In their review of the status of sleep in PTSD, Singareddy and Balon (2002) identified several uncontrolled studies testing pharmacological modalities, such as trazodone, nefazodone, and fluvoxamine, specifically targeting sleep in PTSD samples. They concluded that these medications can be helpful in addressing sleep deficits in PTSD, but add the caveat that the evidence to support this assertion is scarce. More recently, two controlled trials have emerged suggesting that prazosin may be particularly effective in reducing trauma-related nightmares known to significantly interfere with sleep (Raskind et al., 2007; Taylor et al., 2008). Small sample size, lack of long-term follow-up, and lack of comparison to normative data in these studies preclude further discussion of these promising results. Overall, despite improvements reported, sleep deficits typically remained in the clinical range even after a course of CBT or pharmacotherapy specifically targeting sleep.

Little is known about the effects of evidence-based psychotherapy for PTSD on general health-related concerns and sleep impairment.

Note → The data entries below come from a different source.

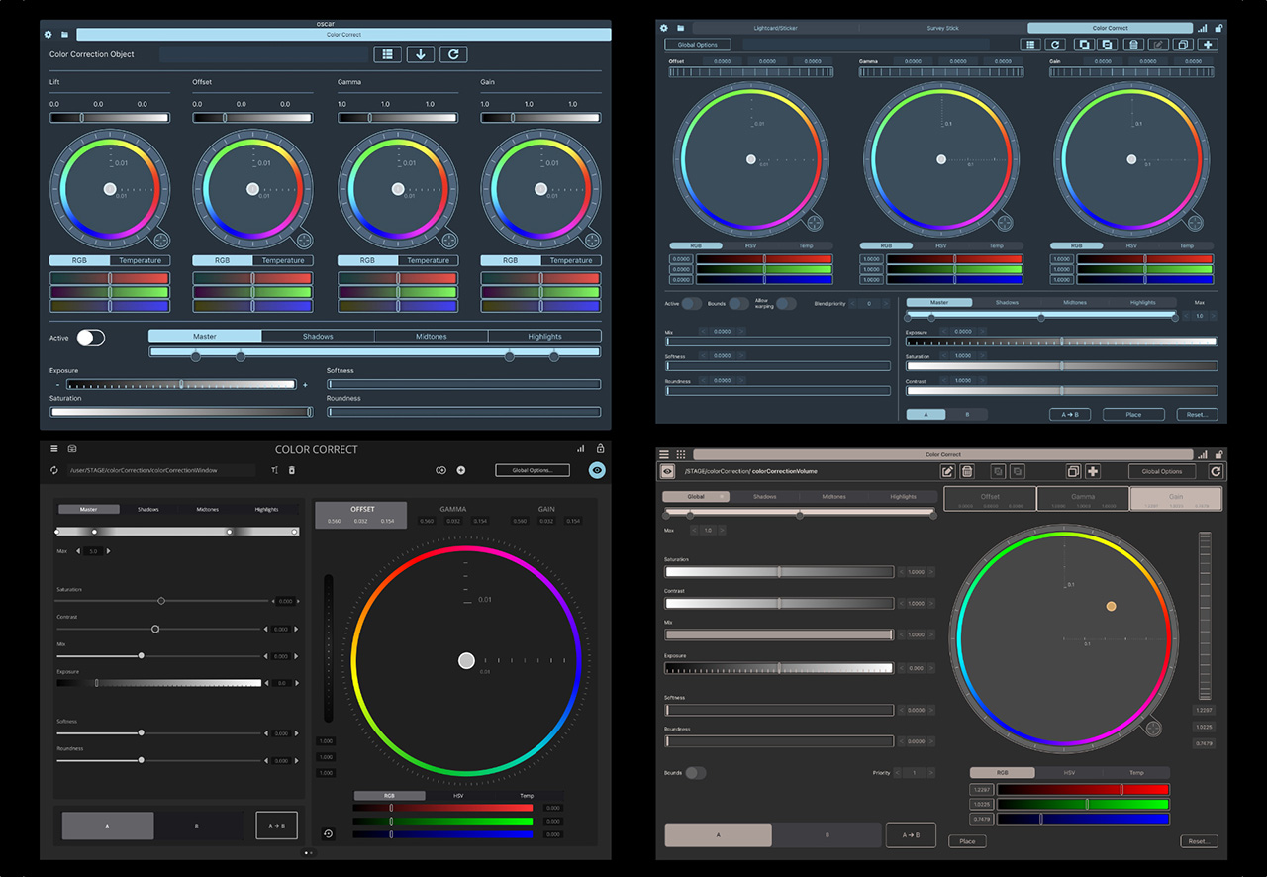Click the edit pencil icon next to colorCorrectionVolume

click(x=947, y=471)
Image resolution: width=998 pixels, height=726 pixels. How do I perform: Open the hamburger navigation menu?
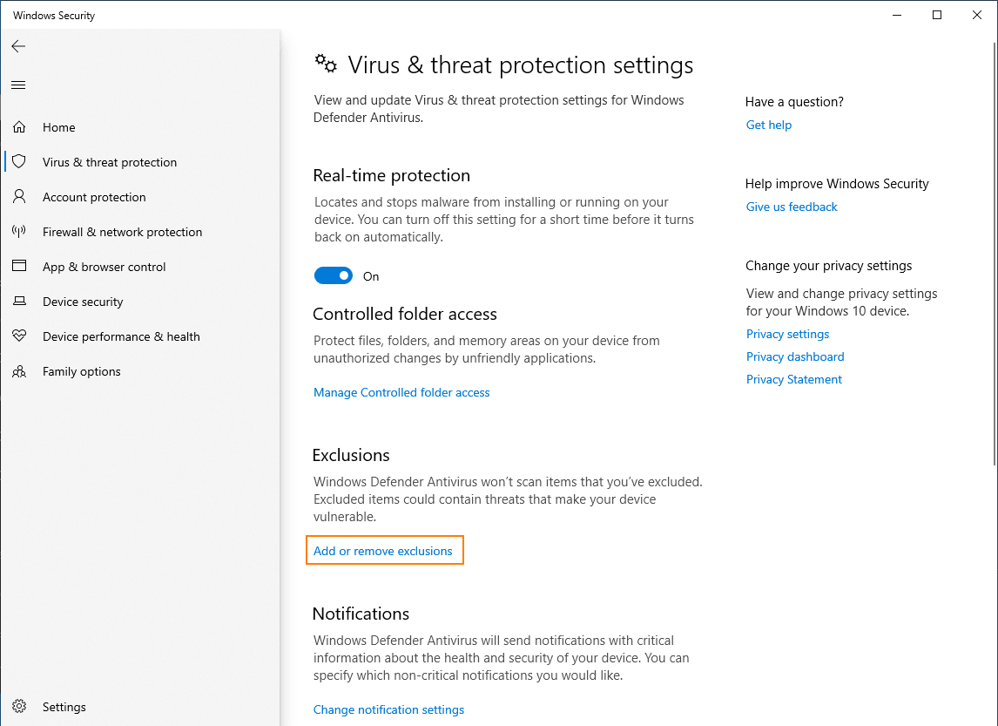coord(18,85)
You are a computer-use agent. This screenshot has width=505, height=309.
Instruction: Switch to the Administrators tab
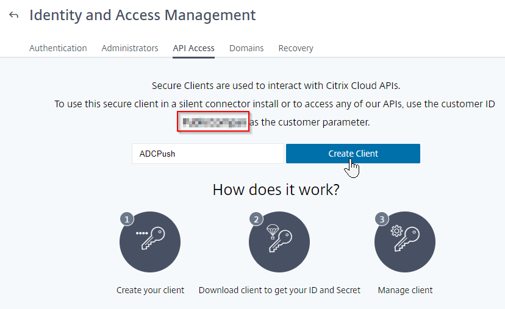tap(130, 48)
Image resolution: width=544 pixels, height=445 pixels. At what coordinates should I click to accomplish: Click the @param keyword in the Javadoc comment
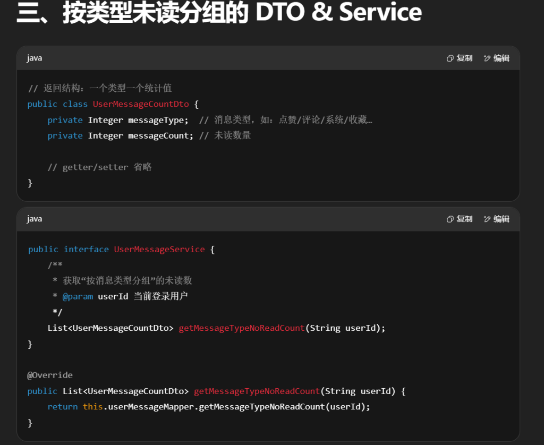point(78,296)
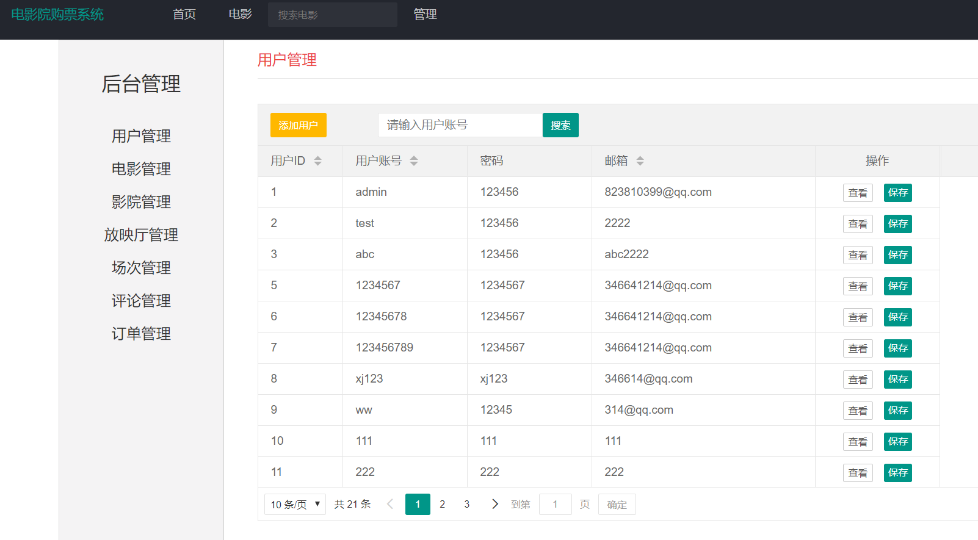978x540 pixels.
Task: Click 查看 for the admin user row
Action: 857,193
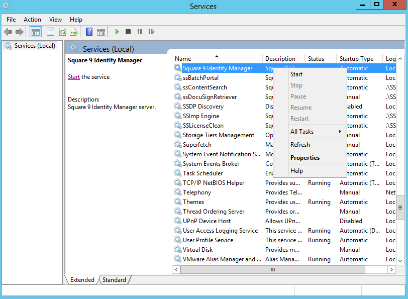Switch to the Standard tab
Viewport: 408px width, 299px height.
(114, 280)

Rauch et al. (2008) compared PE and prolonged exposure with cognitive restructuring (PE/CR) to a waitlist control to determine changes with treatment of PTSD in reported physical health difficulties, discomfort associated with those difficulties, and general social functioning among PTSD-positive female survivors of sexual assault. Health-related concerns were measured by a modified version of the Pennebaker Inventory of Limbic Languidness (PILL; Pennebaker, 1982). Using analyses of variance and last observation carried forward techniques for missing data, they found that the frequency of reported health problems significantly decreased in both active treatment groups, but did not change in the waitlist control group. Decreases in PTSD and depressive symptoms accounted for a significant portion of the variance in perceived health concerns reductions. Physical health discomfort did not improve in either active condition.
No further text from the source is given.